Your instructions :: Output the data below exactly. Leave nothing out.

Stored items from a collection
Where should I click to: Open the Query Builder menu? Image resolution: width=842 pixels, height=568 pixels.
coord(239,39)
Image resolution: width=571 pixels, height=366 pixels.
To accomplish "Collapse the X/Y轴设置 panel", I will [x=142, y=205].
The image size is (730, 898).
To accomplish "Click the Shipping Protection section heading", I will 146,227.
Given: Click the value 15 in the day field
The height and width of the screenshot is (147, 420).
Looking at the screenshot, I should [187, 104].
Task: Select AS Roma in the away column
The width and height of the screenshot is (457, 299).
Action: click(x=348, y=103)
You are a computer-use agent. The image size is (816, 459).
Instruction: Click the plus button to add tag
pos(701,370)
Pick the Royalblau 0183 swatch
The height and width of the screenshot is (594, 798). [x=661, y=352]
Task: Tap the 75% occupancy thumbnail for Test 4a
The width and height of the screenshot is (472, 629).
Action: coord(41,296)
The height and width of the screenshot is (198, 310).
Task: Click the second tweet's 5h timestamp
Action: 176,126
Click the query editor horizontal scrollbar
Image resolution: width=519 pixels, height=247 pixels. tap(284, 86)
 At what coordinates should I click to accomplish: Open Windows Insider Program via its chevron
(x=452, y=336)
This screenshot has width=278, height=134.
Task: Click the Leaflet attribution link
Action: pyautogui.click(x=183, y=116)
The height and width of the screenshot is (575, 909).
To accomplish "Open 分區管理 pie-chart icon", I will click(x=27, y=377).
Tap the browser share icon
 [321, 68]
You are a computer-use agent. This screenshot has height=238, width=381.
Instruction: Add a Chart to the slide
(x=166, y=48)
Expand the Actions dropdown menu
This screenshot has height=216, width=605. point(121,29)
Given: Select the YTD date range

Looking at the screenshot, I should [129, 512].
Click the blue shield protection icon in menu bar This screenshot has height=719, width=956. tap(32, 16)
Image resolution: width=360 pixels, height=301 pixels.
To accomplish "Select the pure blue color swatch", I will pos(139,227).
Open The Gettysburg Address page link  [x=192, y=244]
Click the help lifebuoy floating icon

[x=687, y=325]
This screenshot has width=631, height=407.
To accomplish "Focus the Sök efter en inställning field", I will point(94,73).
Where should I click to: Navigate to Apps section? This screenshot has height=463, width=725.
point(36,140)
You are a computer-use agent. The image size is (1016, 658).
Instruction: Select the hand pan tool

Completed task ::
Where should I click to: Open the Query Builder menu? Image resolution: width=842 pixels, height=568 pixels.
coord(239,39)
Image resolution: width=571 pixels, height=366 pixels.
To accomplish "Collapse the X/Y轴设置 panel", I will [x=142, y=205].
The image size is (730, 898).
To accomplish "Click the Shipping Protection section heading", I will 146,227.
Given: Click the value 15 in the day field
The height and width of the screenshot is (147, 420).
Looking at the screenshot, I should [187, 104].
Task: Select AS Roma in the away column
The width and height of the screenshot is (457, 299).
Action: click(x=348, y=103)
You are a computer-use agent. The image size is (816, 459).
Instruction: Click the plus button to add tag
pos(701,370)
Pick the Royalblau 0183 swatch
The height and width of the screenshot is (594, 798). [x=661, y=352]
Task: Tap the 75% occupancy thumbnail for Test 4a
The width and height of the screenshot is (472, 629).
Action: coord(41,296)
The height and width of the screenshot is (198, 310).
Task: Click the second tweet's 5h timestamp
Action: 176,126
Click the query editor horizontal scrollbar
Image resolution: width=519 pixels, height=247 pixels. tap(284, 86)
 At what coordinates should I click to accomplish: Open Windows Insider Program via its chevron
(x=452, y=336)
This screenshot has width=278, height=134.
Task: Click the Leaflet attribution link
Action: pyautogui.click(x=183, y=116)
The height and width of the screenshot is (575, 909).
To accomplish "Open 分區管理 pie-chart icon", I will click(x=27, y=377).
Tap the browser share icon
 [321, 68]
You are a computer-use agent. This screenshot has height=238, width=381.
Instruction: Add a Chart to the slide
(x=166, y=48)
Expand the Actions dropdown menu
This screenshot has height=216, width=605. point(121,29)
Given: Select the YTD date range

Looking at the screenshot, I should [129, 512].
Click the blue shield protection icon in menu bar This screenshot has height=719, width=956. tap(32, 16)
Image resolution: width=360 pixels, height=301 pixels.
To accomplish "Select the pure blue color swatch", I will pos(139,227).
Open The Gettysburg Address page link  [x=192, y=244]
Click the help lifebuoy floating icon

[x=687, y=325]
This screenshot has width=631, height=407.
To accomplish "Focus the Sök efter en inställning field", I will point(94,73).
Where should I click to: Navigate to Apps section? This screenshot has height=463, width=725.
point(36,140)
You are a computer-use agent. The image size is (1016, 658).
Instruction: Select the hand pan tool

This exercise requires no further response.